Of Mankind And War

In a season of so much senseless carnage on our home front, it’s difficult to put anything coherent into words, much less wise or helpful. When people seek to destroy other people, it just doesn’t compute.

The only way I can put the recent bombings and murders in elementary schools into perspective is to look at history and to remind myself that, while horrendous, events like these are nothing new. Mankind is at war and really always has been.

As far back as recorded history, cultures have clashed. Almost 2,500 years ago (484 B.C.-430 B.C.), Herodotus, a Greek known as the father of history, wrote in The Histories of Herodotus, “In peace, children inter their parents; war violates the order of nature and causes parents to inter their children.”

Herodotus confirmed that war, a fixture in the world across history, brings harm to innocents inevitably causing parents to “inter their children.”

I pray I never have to bury a child of mine. It must be the most devastating of all experiences. How could Bill Richard imagine he’d be burying his 8-year-old son, Martin, only three days after finishing the prestigious Boston Marathon; that his wife, Denise, would be recovering from brain surgery and his little daughter from a leg amputation after an IED – the kind used to kill our troops in Iraq and Afghanistan – would explode on them?

But does a bombing by one or two bombers qualify as war?

One dictionary definition says to be “at war” is to be “in an active state of confusion.” Terrorism, an act of war whether perpetrated by organized groups like alQaida or a lone actor, is certainly meant to instill fear and create confusion. Radicals inside and outside of the U.S. are at war for different reasons: Some hate the government, some our alliance with Israel; some are at war with bankers and investors, some with those who provide abortions, others with those who cut down trees.

Extremist groups have perpetrated acts of war against the U.S. for decades. In the mid- to late 1970s, airplane hijackings and hostage-taking almost were commonplace.

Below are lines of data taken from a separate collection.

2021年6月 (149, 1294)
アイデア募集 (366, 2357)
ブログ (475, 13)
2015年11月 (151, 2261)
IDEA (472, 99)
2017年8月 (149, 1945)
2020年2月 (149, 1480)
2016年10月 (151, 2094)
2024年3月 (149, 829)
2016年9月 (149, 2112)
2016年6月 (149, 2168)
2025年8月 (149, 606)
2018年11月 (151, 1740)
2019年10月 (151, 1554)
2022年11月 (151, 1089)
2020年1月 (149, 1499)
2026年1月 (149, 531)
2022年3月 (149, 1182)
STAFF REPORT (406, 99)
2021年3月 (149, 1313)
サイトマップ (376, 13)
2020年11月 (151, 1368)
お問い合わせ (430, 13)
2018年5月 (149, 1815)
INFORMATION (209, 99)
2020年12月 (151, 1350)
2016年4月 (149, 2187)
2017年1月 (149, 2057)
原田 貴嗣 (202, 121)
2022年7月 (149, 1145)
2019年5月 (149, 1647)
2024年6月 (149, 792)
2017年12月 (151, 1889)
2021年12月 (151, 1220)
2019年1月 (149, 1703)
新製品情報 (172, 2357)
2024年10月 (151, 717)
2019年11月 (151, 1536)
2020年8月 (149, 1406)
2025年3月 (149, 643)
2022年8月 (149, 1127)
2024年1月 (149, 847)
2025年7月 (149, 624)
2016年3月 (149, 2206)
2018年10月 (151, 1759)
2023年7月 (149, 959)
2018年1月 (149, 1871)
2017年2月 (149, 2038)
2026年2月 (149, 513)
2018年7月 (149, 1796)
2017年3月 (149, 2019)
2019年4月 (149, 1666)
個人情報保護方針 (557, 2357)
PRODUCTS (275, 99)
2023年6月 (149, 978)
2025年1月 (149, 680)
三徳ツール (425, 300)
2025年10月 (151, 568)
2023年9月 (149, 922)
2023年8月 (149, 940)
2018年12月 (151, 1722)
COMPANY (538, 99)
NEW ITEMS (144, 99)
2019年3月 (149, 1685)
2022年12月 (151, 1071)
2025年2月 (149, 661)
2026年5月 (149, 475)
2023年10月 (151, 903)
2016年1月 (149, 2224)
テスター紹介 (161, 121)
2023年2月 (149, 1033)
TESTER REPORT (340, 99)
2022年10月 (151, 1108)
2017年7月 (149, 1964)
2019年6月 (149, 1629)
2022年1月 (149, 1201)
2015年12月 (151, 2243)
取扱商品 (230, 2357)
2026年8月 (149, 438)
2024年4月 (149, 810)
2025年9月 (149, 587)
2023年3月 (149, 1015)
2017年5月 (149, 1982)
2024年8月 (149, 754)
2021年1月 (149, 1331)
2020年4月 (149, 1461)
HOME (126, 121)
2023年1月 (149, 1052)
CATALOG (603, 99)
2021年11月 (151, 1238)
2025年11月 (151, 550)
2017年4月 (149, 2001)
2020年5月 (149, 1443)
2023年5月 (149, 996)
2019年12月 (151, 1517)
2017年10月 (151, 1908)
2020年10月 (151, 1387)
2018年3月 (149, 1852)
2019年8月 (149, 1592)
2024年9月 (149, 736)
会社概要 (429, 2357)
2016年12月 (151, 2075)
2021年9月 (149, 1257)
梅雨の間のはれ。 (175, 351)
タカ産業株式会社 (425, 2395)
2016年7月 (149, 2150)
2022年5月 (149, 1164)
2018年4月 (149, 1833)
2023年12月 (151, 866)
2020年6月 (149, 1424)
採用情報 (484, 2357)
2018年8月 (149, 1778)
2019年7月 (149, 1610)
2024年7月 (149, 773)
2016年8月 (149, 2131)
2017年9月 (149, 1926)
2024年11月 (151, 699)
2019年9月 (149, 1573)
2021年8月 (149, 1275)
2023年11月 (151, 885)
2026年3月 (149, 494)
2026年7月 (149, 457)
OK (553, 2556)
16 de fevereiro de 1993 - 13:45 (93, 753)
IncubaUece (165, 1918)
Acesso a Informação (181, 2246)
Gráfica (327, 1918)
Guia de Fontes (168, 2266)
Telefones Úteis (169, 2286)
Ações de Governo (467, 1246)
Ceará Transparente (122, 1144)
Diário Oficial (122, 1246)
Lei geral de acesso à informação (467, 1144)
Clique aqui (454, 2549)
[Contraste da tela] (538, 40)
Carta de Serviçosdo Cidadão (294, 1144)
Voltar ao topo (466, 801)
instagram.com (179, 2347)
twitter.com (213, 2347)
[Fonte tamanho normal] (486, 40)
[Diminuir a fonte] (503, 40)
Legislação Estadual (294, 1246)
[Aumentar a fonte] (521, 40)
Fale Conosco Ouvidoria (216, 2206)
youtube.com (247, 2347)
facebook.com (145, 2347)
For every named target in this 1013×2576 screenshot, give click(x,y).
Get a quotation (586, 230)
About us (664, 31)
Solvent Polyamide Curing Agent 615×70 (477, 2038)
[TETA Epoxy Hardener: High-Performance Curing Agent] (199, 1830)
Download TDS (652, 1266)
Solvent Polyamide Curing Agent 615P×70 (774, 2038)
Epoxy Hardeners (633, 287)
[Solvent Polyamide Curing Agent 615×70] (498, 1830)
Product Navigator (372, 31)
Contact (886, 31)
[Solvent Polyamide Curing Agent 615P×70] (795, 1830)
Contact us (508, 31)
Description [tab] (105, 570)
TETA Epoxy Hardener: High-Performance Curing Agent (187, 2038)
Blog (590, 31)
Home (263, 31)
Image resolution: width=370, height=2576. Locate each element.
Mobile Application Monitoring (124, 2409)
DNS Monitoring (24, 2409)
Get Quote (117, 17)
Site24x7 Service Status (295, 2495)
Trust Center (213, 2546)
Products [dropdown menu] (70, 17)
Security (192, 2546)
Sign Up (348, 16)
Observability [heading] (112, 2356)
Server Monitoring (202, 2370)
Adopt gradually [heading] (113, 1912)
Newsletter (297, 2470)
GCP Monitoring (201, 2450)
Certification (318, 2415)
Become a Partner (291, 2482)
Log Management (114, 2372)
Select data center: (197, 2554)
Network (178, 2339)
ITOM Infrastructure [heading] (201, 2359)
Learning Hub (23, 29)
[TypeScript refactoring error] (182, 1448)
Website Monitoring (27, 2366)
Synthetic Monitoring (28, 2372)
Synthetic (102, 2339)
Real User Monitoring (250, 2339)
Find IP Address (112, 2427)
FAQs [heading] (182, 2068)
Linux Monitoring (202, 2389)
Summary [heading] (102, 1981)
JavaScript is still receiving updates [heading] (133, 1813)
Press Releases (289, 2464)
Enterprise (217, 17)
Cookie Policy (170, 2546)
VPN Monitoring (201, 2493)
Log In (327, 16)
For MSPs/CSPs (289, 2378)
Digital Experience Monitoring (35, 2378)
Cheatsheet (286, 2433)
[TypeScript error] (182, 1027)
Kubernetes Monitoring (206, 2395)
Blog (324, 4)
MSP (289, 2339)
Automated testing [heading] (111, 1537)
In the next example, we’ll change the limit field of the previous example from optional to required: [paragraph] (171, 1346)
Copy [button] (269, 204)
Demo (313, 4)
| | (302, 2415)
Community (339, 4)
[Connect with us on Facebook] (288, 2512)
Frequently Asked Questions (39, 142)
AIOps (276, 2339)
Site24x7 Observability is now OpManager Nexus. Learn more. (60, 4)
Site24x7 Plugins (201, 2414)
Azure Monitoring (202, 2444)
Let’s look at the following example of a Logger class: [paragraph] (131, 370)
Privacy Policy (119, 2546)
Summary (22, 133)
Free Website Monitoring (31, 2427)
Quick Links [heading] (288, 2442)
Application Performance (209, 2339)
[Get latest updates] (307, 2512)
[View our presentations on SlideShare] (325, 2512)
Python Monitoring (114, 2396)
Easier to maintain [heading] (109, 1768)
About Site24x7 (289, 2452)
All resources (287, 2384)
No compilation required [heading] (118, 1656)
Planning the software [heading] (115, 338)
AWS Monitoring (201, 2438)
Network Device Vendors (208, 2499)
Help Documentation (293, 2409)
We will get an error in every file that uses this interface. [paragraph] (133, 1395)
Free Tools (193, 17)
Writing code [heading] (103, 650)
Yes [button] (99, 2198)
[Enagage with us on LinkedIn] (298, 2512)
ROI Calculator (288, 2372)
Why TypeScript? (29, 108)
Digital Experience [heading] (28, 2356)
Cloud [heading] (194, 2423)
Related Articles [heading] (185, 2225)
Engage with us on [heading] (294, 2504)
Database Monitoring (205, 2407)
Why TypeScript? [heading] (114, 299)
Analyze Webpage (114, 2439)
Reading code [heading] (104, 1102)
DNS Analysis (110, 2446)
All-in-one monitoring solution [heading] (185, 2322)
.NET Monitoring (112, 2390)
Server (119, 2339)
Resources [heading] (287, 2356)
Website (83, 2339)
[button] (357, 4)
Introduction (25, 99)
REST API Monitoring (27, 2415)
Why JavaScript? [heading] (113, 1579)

The Symbionese Liberation Army (SLA), a group formed in prisons, kidnapped newspaper heiress Patty Hearst in February 1974, holding her for ransom while robbing banks. In March 1977, 149 hostages were held by 12 Hanafi Muslim gunmen, disgruntled former Nation of Islam members. They commandeered three buildings in Washington, D.C., and killed a reporter, police officer and shot then-D.C. Councilmember (later mayor) Marion Barry.

Well before Sept. 11, 2001, dozens of attacks occurred against the U.S. at home and abroad.

American hostages taken in Iran, the 1983 bombing and deaths of 241 Marines in Beirut, the bombing of Pan Am Flight 103, the bombing of the USS Cole and the 1993 World Trade Center, bombing the American Embassy in Nairobi, and a recent attack on the American consulate in Benghazi, Libya.

Besides al-Qaida, six or seven other key terrorist groups in the Middle East would celebrate if the U.S. went up in smoke. In fact, Israel News Agency, Jerusalem, reported April 15 that “Shortly after terror bombs exploded and murdered over 12 people at the Boston Marathon, members of Hamas, Islamic Jihad and Hezbollah were reported to be dancing in the streets of Gaza, handing out candies to passersby.”

I do appreciate President Obama calling the bombings in Boston evil. Despite the ideology people and groups embrace as justification for violence against Americans, only evil intentionally kills innocent children.

Even if war has proven to be the natural state of mankind, can’t we still hope and strive for better? For the sake of the innocents?